Hüner, 2008 yılında matbaacılardan alınan yıpranma hakkının yeni düzenlemeyle geri verilmesini umutla beklediklerini ancak hayal kırıklığına uğradıklarını dile getirerek, şu bilgiyi verdi:
''Haberin hazırlık sürecinde gazeteciler, baskı sürecinde de matbaacılar yıpranıyor. Gazetecilere çalışma koşullarının yıpratıcılığı nedeniyle erken emeklilik sağlayan, 1977 yılında tanınan fiili hizmet zammı hakkı (yıpranma payı) 2008’de iptal edildi, 2013 yılında yeniden getirildi. 2013 yılında getirilen düzenlemeyi de haksızlığa neden olduğu gerekçesiyle açılan davada Anayasa Mahkemesi iptal etti. Anayasa Mahkemesi, TBMM’ye yeni yasal düzenleme için 9 ay süre tanıdı. Gelişme üzerine en ivedi çözüm olarak 506 sayılı yasa dönemindeki düzenlemeye geri dönülmesini talep ettik. “
Halil İbrahim Hüner, TBMM’de kabul edilen yeni kanunun basın sektöründe çalışan ancak, işverenleri tarafından Basın İş Kanunu kapsamında gösterilmeyen gazetecilerin, ‘’basın kartı sahibi olan’’ ve ‘’basın kartı sahibi olamayan gazeteci’’ ayrımını yeniden getirdiğini söyledi. Anayasa Mahkemesi’nin de daha önce bu nedenle kararı bozduğunu hatırlatan Hüner, sözlerini şöyle sürdürdü:
‘’TBMM’de AK Parti ve MHP’nin çoğunluk oylarıyla kabul edilen kanun, Anayasa’nın bozduğu hükümleri içeriyor. Gazetecilere, ilk kez ve sürekli basın kartı verme yetkisi, eskiden Basın Yayın Enformasyon Genel Müdürlüğü’ne bağlı, çoğunluğunu gazeteci meslek örgütlerinden oluşan komisyondaydı.

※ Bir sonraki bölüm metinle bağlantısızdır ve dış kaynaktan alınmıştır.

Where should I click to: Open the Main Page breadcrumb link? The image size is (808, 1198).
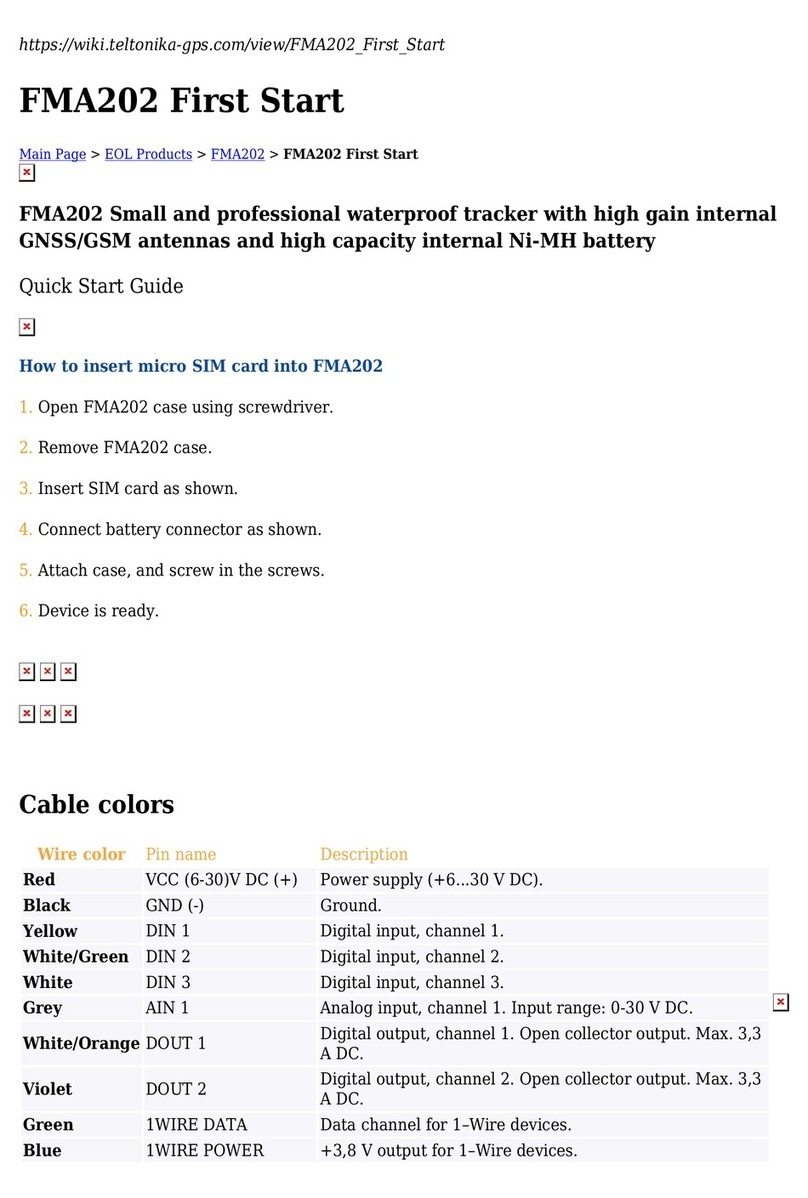[x=53, y=154]
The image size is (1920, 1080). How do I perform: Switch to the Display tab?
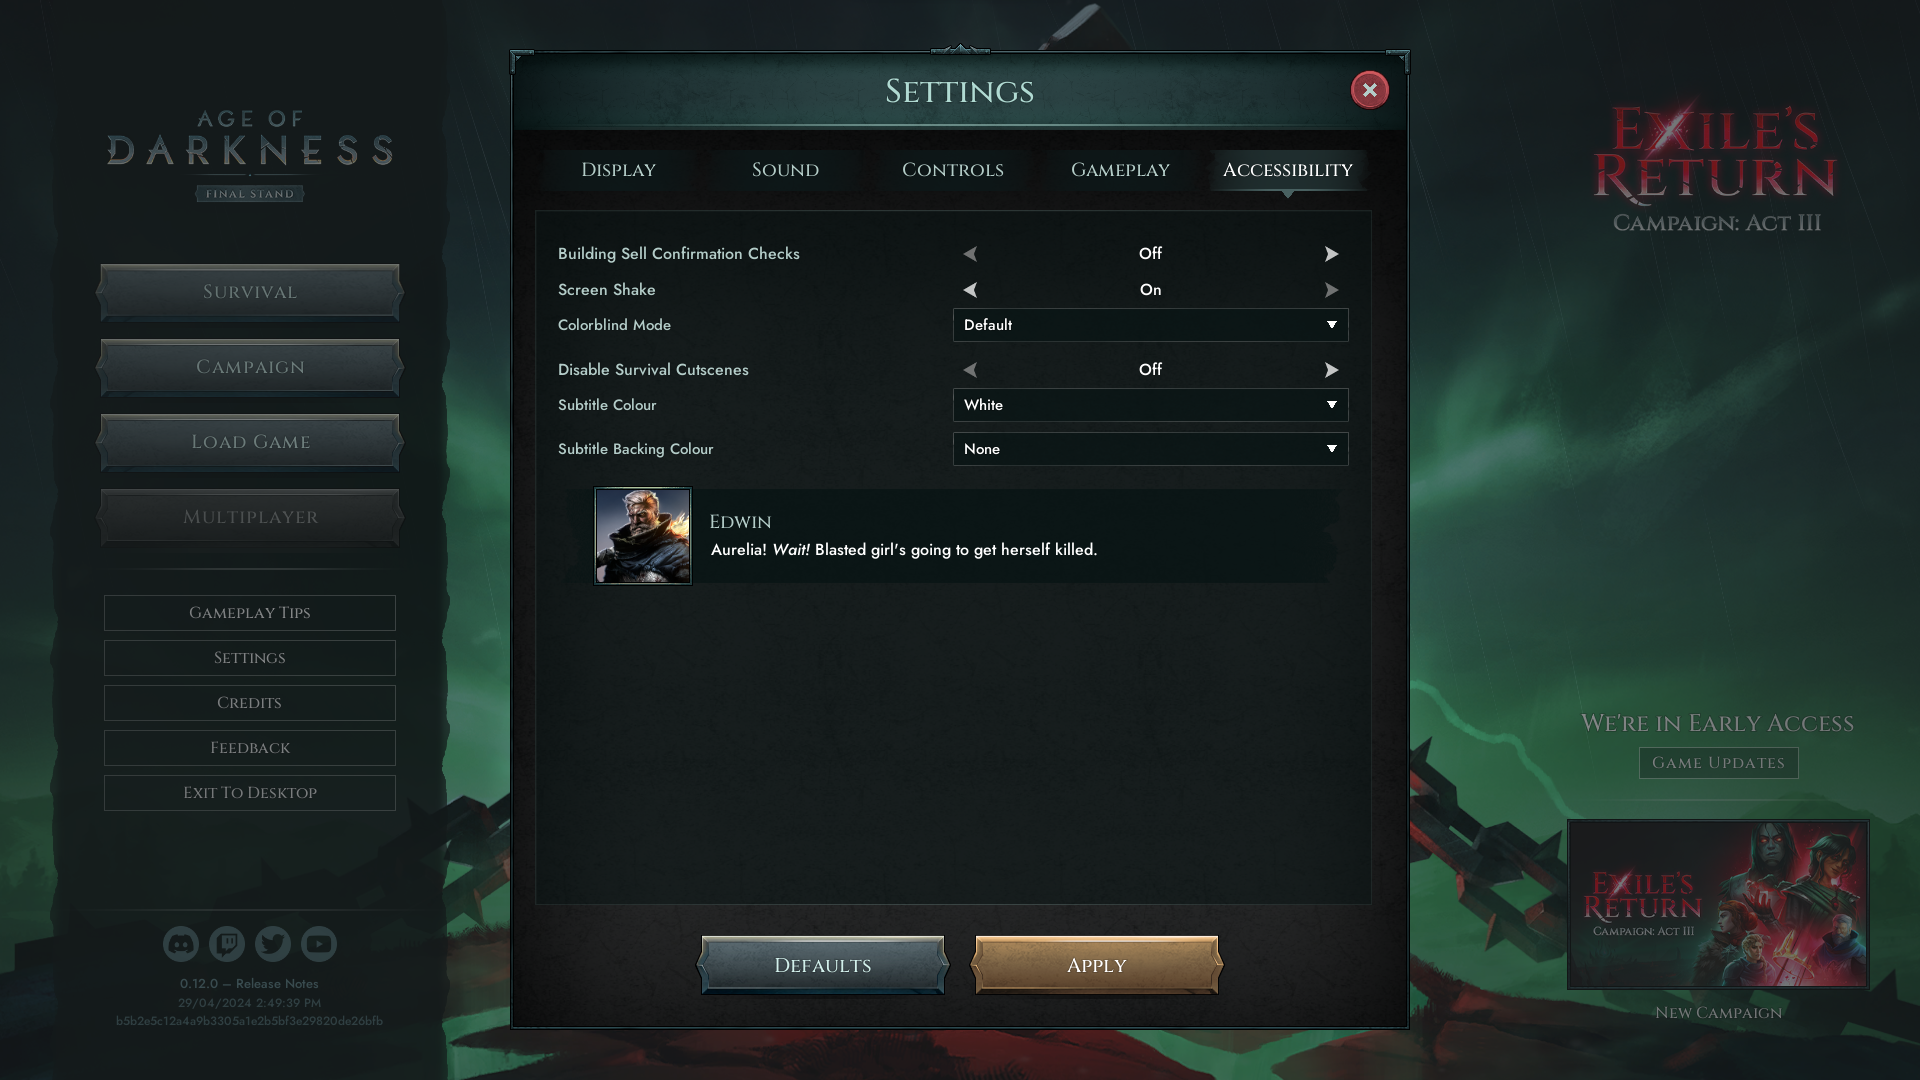click(x=618, y=170)
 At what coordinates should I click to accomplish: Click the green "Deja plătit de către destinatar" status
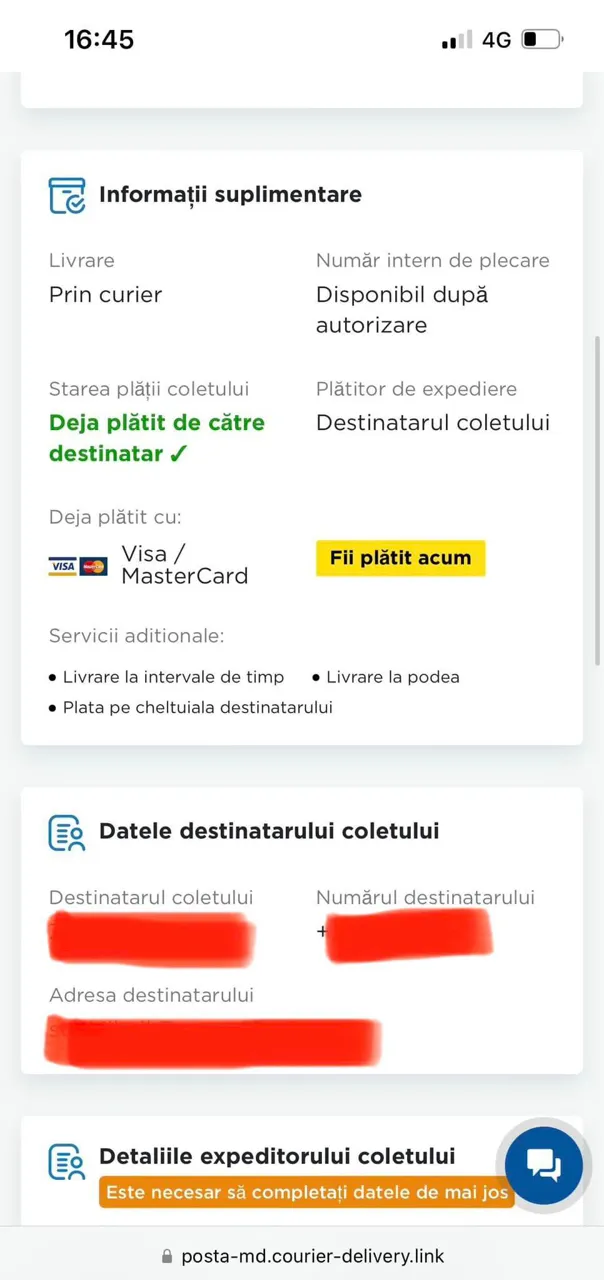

Cumhurbaşkanlığı İletişim Başkanlığı’na (CİB) dönüşümde bu yapı bozuldu. Basın kartını artık meslek örgütlerinin bulunmadığı komisyon veriyor. Basın İş Kanunu’na bağlı gazetecilik yapan bine yakın basın emekçisi, şu anda basın kartı alamıyor. Bazılarının da Basın kartları yenilenmiyor. Gerekçe de sunulmuyor. Yeni yasaya göre bunlar da yıpranmadan yararlanamayacak. AK Parti, bu yeni kanunla bir kez daha ‘ben kimin gazeteci olduğuna karar veririm, ona göre düzenleme yaparım. Karşımdaysanız, basın kartı da alamazsınız, kanunlardan da yararlanamazsınız’ diyor. TBMM Genel Kurulu’nda kabul edilen kanunun, Ana muhalefet partisi tarafından ikinci kez Anayasa Mahkemesi’ne götürülmesi bekliyoruz. Bu kararla ‘basın kartın yoksa gazeteci değilsin, yıpranmıyorsun’ denildi. Milletvekilleri, TBMM’de gazetecilere sahip çıkmadı. Türkiye’nin çeşitli illerinde, ilçelerinde internet sitesi, TV, radyo ve gazeteler aracılığıyla 365 gün halka seslerini duyuran milletvekilleri, Meclis’te kabul ettikleri yeni kanunla tüm basın çalışanlarına değil sadece uygun görüp basın kartı verdiklerine sahip çıktıklarını gösterdi.’’
ANAYASA MAHKEMESİ’NİN İPTAL KARARI
İstanbul 22. İş Mahkemesi tarafından görülen bir davada, mahkeme, gazetecilerin fiili hizmet zammını düzenleyen 5510 sayılı Kanunun 40. Maddesinin 16. bendinin iptali talebiyle 9 Nisan 2019 tarihinde Anayasaya Mahkemesi’ne başvurmuştu. Dava sonunda Anayasa Mahkemesi basın ve gazetecilik mesleğinde çalışanlara 'yıpranma payı' getiren düzenlemeyi, Anayasa'nın 13 ve 60'ıncı maddelerine aykırı olduğu gerekçesiyle 14 Şubat 2020 tarihinde iptal etmişti. Mahkeme basın kartı verilecek kişilerin nitelikleri ve basın kartının verilmesine ilişkin şartlar yönünden herhangi bir kanuni düzenleme bulunmadığını, konunun yönetmelikle düzenlendiğini, bu haktan sadece basın kartı sahibi kişilerin yararlanabileceği öngörülerek sosyal güvenlik hakkına bir sınırlama getirildiğine dikkat çekmişti. Mahkeme yasal düzenleme için 14 Kasım 2020 tarihine kadar süre tanımıştı.